MATERIAL TO PROCESS:
----

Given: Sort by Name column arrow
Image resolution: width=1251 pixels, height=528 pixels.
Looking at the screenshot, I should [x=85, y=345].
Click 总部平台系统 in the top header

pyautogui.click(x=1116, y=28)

----

WHAT THIS TASK INVOLVES:
Reproduce every entry above. Make each line identical to the original.

SOLUTION:
Given: Sort by Name column arrow
Image resolution: width=1251 pixels, height=528 pixels.
Looking at the screenshot, I should [x=85, y=345].
Click 总部平台系统 in the top header

pyautogui.click(x=1116, y=28)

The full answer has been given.